On Monday, HSBC (LON:HSBA) revised its stock price target for Wise plc (WISE:LN) (OTC: WPLCF), a London-listed financial technology company, lowering it to £11.50 from the previous £13.00. Despite the reduction, the firm has maintained a "Buy" rating on the stock.
The adjustment follows Wise's latest quarterly trading update, which HSBC found disappointing in terms of the company's core business performance, marking the first time in two years that results have not met expectations.
HSBC notes that this may require the market to recalibrate expectations for slower volume and revenue growth in the core business, as well as an increased contribution from net interest income (NII) to the revenue and EBITDA mix over the next three years.
HSBC believes that potential catalysts for Wise's stock remain, anticipating a recovery in volume per customer by the first quarter of fiscal year 2026 and a gradual rise in the take rate.

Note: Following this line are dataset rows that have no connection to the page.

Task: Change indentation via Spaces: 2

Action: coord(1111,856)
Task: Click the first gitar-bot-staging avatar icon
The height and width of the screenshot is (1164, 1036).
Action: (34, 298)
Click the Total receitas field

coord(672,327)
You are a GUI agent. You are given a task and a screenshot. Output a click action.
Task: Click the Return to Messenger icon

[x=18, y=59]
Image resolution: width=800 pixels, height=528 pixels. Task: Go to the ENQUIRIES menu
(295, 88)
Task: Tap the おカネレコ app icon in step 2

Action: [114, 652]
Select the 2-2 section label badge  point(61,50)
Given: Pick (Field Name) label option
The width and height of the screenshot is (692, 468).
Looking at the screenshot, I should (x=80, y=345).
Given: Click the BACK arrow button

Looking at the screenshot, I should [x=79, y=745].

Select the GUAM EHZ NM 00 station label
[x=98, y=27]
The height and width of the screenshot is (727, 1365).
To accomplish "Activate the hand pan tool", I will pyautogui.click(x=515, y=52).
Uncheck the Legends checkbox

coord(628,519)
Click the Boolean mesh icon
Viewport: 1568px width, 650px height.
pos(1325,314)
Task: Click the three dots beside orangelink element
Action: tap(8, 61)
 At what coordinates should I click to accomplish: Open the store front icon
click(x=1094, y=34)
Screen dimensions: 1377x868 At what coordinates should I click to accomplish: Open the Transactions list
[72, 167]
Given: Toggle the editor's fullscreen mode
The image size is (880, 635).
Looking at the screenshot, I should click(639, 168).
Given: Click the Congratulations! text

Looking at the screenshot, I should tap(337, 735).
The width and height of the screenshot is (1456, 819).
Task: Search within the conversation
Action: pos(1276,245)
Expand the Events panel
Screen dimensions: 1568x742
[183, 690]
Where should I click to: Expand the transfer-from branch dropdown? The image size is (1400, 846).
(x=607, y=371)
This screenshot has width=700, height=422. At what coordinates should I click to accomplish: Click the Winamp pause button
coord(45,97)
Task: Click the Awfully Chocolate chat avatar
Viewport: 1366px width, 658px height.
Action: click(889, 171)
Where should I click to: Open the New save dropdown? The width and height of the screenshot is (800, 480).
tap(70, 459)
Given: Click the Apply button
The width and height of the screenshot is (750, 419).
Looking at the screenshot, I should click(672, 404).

The firm suggests that the share price, which has fallen 15% since the trading statement was released, compared to a 2% decrease in the FTSE All-Share Index, may overstate the significance of the reduced core business EBITDA and overlook the higher NII.
The current valuation of Wise, with an FY25e enterprise value to EBITDA (EV/EBITDA) multiple of 12 times and a price-to-earnings (PE) ratio of 22 times—or 21 times and 33 times, respectively, when excluding NII—is considered by HSBC to be reasonable.
This is in light of the expected annual growth rates of around 20% for core business revenue, EBITDA, and earnings per share (EPS). HSBC concludes that Wise's platform business model continues to offer the advantages that are typically sought after in such companies.